▶ _Written instruction_
In the rows between the line holding "Task: Go to" and the line holding "pos(729,12)", inclusive, update "Screen dimensions" to "Screen size" and give those lines again with all else unchanged.
Start of Recorded information
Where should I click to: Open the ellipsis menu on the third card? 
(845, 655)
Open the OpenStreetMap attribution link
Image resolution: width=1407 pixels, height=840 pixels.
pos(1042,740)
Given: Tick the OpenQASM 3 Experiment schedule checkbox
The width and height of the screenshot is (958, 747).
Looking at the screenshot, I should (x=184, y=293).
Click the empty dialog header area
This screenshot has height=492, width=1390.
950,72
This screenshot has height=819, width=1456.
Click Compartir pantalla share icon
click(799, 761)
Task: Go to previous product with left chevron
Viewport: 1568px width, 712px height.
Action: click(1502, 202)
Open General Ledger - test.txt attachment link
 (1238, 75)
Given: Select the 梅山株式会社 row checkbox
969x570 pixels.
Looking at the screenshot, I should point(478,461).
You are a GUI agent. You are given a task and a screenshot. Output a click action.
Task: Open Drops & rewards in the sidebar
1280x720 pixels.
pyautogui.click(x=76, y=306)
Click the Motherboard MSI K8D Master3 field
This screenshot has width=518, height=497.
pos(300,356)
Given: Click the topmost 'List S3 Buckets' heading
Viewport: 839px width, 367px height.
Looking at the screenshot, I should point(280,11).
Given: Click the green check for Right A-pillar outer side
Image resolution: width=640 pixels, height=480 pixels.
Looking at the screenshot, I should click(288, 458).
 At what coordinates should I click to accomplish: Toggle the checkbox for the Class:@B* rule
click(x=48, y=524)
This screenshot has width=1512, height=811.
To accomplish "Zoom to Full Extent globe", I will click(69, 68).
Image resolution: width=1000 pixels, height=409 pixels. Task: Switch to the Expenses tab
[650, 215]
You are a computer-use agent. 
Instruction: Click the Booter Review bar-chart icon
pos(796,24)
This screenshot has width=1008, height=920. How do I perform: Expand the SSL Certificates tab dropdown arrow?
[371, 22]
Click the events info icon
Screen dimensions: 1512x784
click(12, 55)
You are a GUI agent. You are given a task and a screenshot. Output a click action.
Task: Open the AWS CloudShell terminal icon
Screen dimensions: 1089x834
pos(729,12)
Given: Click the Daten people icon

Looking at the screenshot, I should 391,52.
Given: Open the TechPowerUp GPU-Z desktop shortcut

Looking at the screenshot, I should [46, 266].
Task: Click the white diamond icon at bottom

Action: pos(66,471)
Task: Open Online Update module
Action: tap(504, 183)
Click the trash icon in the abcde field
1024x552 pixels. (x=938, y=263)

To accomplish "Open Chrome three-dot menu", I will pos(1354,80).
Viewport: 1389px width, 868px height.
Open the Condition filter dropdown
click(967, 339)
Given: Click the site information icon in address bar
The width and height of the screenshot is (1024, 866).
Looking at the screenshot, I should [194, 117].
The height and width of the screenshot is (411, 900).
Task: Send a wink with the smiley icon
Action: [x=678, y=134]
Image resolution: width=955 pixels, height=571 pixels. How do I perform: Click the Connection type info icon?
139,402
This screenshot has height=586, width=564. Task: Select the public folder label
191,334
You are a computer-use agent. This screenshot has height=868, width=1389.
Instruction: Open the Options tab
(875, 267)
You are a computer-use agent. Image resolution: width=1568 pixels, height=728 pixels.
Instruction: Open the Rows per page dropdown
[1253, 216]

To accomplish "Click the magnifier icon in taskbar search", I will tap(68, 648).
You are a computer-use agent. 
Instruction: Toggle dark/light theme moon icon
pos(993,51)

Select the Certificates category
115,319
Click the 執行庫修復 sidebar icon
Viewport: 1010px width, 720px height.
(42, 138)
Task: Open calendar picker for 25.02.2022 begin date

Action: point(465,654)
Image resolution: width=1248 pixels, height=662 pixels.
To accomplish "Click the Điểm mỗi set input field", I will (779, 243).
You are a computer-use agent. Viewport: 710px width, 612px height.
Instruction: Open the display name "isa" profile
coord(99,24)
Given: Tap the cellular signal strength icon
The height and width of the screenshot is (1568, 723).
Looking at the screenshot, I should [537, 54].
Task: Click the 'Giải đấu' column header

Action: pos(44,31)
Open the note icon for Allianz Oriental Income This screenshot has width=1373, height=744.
End of Recorded information
▶ _Completed task_
Task: Go to previous product with left chevron
Viewport: 1568px width, 712px height.
Action: click(1502, 202)
Open General Ledger - test.txt attachment link
 (1238, 75)
Given: Select the 梅山株式会社 row checkbox
969x570 pixels.
Looking at the screenshot, I should point(478,461).
You are a GUI agent. You are given a task and a screenshot. Output a click action.
Task: Open Drops & rewards in the sidebar
1280x720 pixels.
pyautogui.click(x=76, y=306)
Click the Motherboard MSI K8D Master3 field
This screenshot has width=518, height=497.
pos(300,356)
Given: Click the topmost 'List S3 Buckets' heading
Viewport: 839px width, 367px height.
Looking at the screenshot, I should point(280,11).
Given: Click the green check for Right A-pillar outer side
Image resolution: width=640 pixels, height=480 pixels.
Looking at the screenshot, I should click(288, 458).
 At what coordinates should I click to accomplish: Toggle the checkbox for the Class:@B* rule
click(x=48, y=524)
This screenshot has width=1512, height=811.
To accomplish "Zoom to Full Extent globe", I will click(69, 68).
Image resolution: width=1000 pixels, height=409 pixels. Task: Switch to the Expenses tab
[650, 215]
You are a computer-use agent. 
Instruction: Click the Booter Review bar-chart icon
pos(796,24)
This screenshot has width=1008, height=920. How do I perform: Expand the SSL Certificates tab dropdown arrow?
[371, 22]
Click the events info icon
Screen size: 1512x784
click(12, 55)
You are a GUI agent. You are given a task and a screenshot. Output a click action.
Task: Open the AWS CloudShell terminal icon
Screen size: 1089x834
pos(729,12)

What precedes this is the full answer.